Let \(C\) be a convex subset of a real Banach space \(X\) that contains a
neighborhood of 0 (then \(\mu_{C}\) is a positive homogeneous sublinear
functional on \(X\) ). Prove the following:
(i) If \(C\) is also open, then \(C=\left\\{x ; \mu_{C}(x)<1\right\\}\). If \(C\) is
also closed, then \(C=\left\\{x ; \mu_{C}(x) \leq 1\right\\}\)
(ii) There is \(c>0\) such that \(\mu_{C}(x) \leq c\|x\|\).
(iii) If \(C\) is moreover symmetric, then \(\mu_{C}\) is a seminorm, that is, it
is a homogeneous sublinear functional.
(iv) If \(C\) is moreover symmetric and bounded, then \(\mu_{C}\) is a norm that
is equivalent to \(\|\cdot\|_{X} .\) In particular, it is complete, that is,
\(\left(X, \mu_{C}\right)\) is a Banach space.

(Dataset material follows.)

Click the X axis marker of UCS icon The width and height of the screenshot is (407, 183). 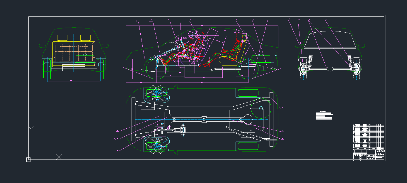pos(59,157)
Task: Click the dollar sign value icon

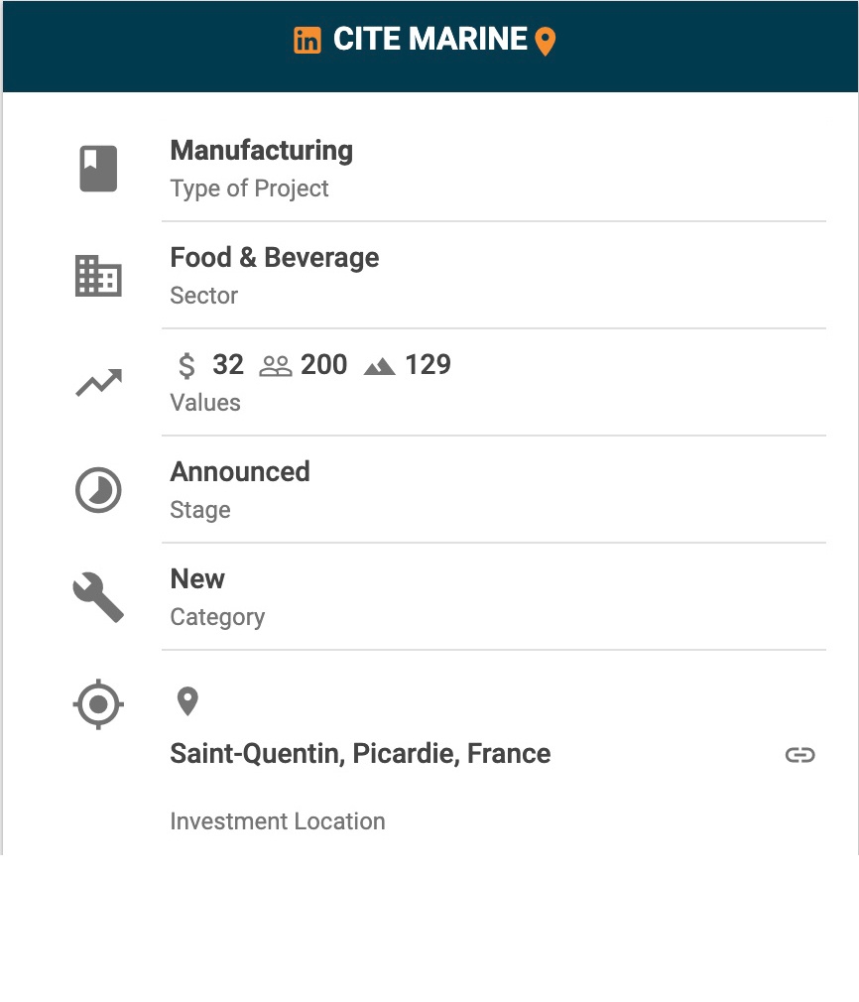Action: 186,366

Note that the symmetry condition
is good only for the real case. In a complex normed space \(X\), we have to
replace it by \(C\) being balanced; that is, \(\lambda x \in C\) for all \(x \in C\)
and \(|\lambda|=1\).
Hint: (i): Assume that \(C\) is open. If \(x \in C\), then also \(\delta x \in C\)
for some small \(\delta>1\), hence \(x \in \frac{1}{\delta} C\) and
\(\mu_{C}(x)<1\). Assume that \(C\) is closed. If \(\mu_{C}(x)=1\) then there are
\(\lambda_{n}>1\) such that \(x \in \lambda_{n} C\) and \(\lambda_{n} \rightarrow
1\). Then \(\frac{1}{\lambda_{n}} x \rightarrow x\), and by convexity and
closedness of \(C, x=\lim \left(\frac{1}{\lambda_{n}}
x+\frac{1-\lambda_{n}}{\lambda_{n}} 0\right) \in C\).

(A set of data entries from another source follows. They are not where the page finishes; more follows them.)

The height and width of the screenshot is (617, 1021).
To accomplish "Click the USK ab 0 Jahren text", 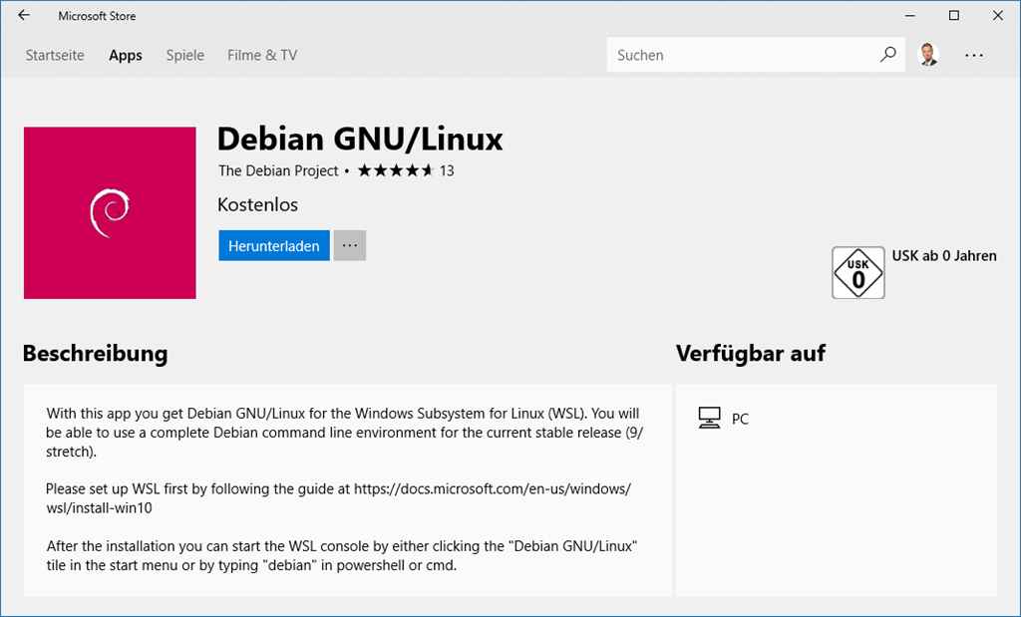I will click(x=943, y=255).
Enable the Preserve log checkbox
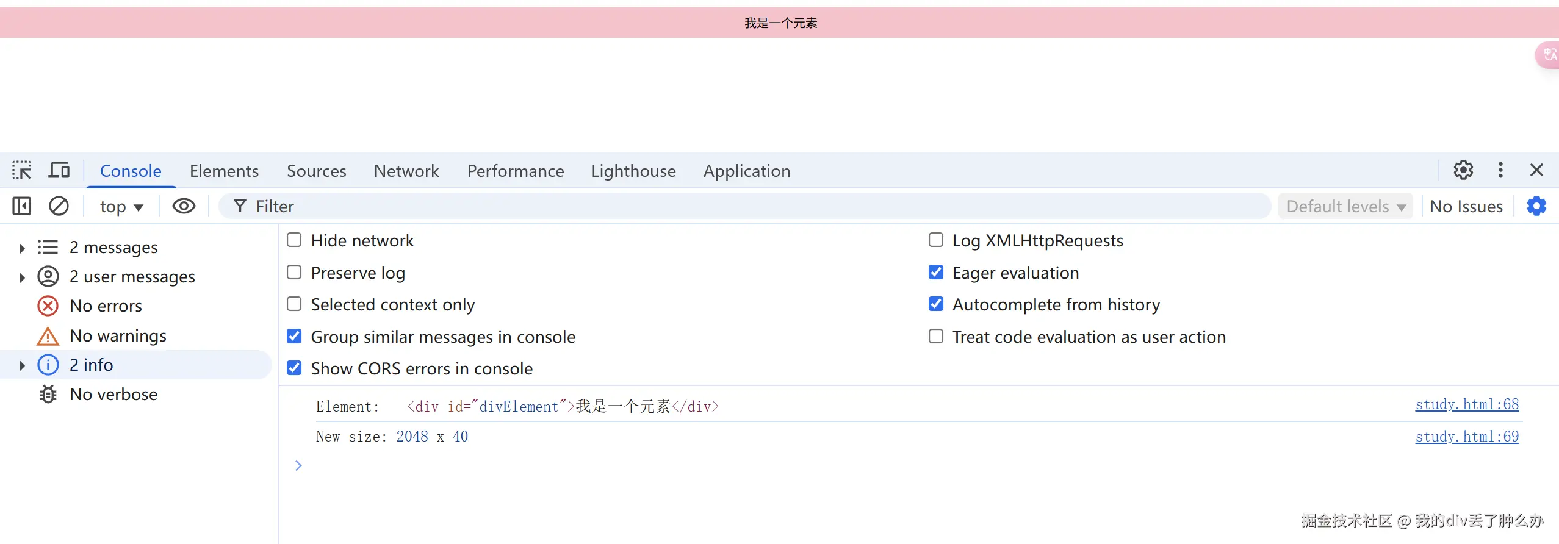 tap(294, 272)

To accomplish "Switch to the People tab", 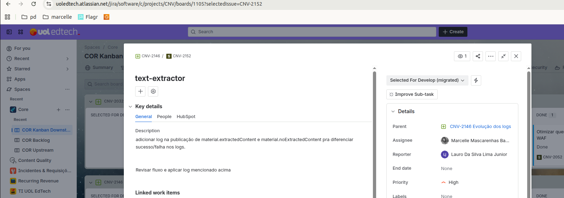I will (164, 117).
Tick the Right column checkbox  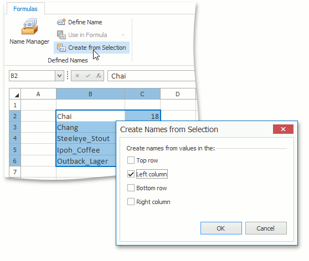[x=131, y=202]
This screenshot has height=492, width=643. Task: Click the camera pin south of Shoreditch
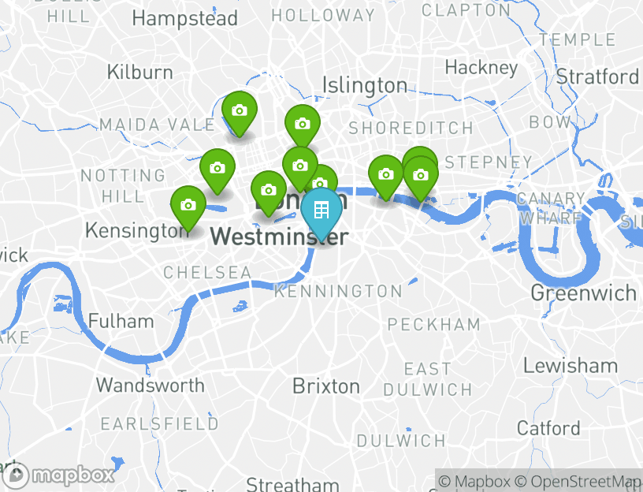click(x=386, y=175)
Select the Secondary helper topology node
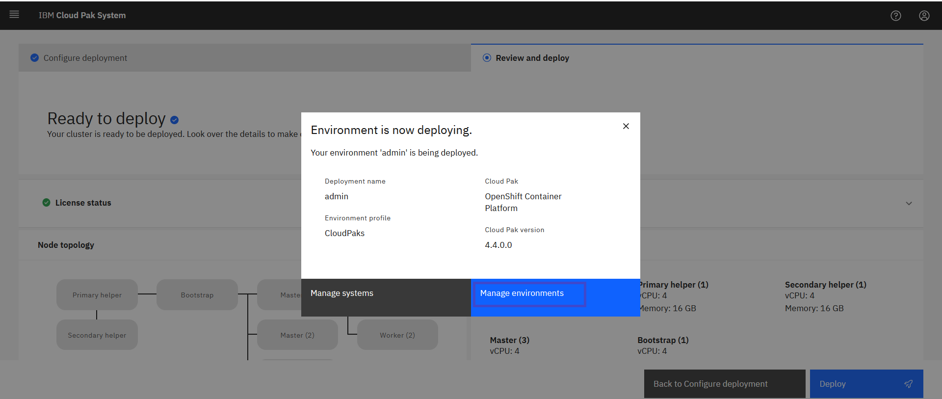 [97, 335]
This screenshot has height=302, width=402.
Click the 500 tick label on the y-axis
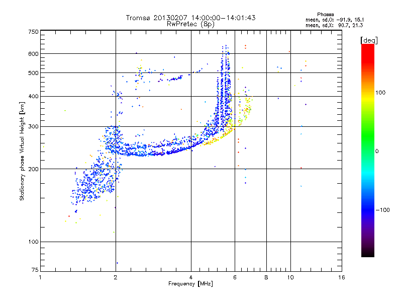[x=33, y=73]
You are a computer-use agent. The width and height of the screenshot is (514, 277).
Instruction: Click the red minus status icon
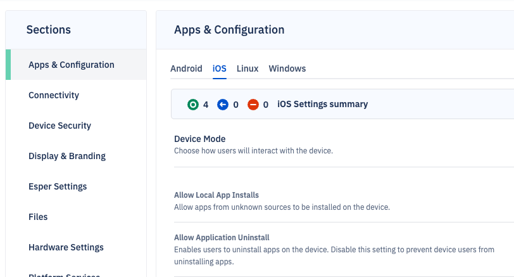pos(253,105)
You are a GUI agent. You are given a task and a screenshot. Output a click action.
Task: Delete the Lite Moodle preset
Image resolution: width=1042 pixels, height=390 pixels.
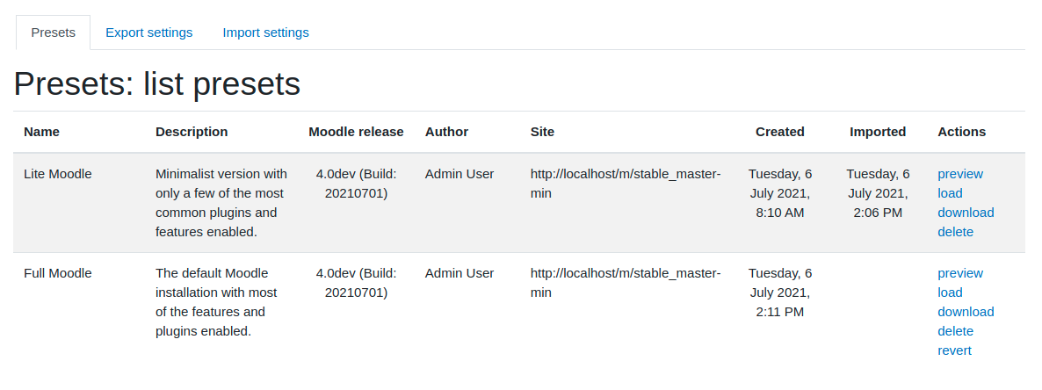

(ii): Find \(c>0\) such that \(\frac{1}{c} B_{X} \subset C\), then use previous
exercises.
(iii): Observing that \(\mu_{C}(-x)=\mu_{C}(x)\) and positive homogeneity are
enough to prove \(\mu_{C}(\lambda x)=|\lambda| \mu_{C}(x)\) for all \(\lambda \in
\mathbf{R}, x \in X\).
(iv): From (iii) we already have the homogeneity and the triangle inequality.
We must show that \(\mu_{C}(x)=0\) implies \(x=0\) (the other direction is
obvious). Indeed, \(\mu_{C}(x)=0\) implies that \(x \in \lambda C\) for all
\(\lambda>0\), which by the boundedness of \(C\) only allows for \(x=0\).
In (ii) we proved \(\mu_{C}(x) \leq c\|x\| ;\) an upper estimate follows from \(C
\subset\) \(d B_{X}\). The equivalence then implies completeness of the new norm.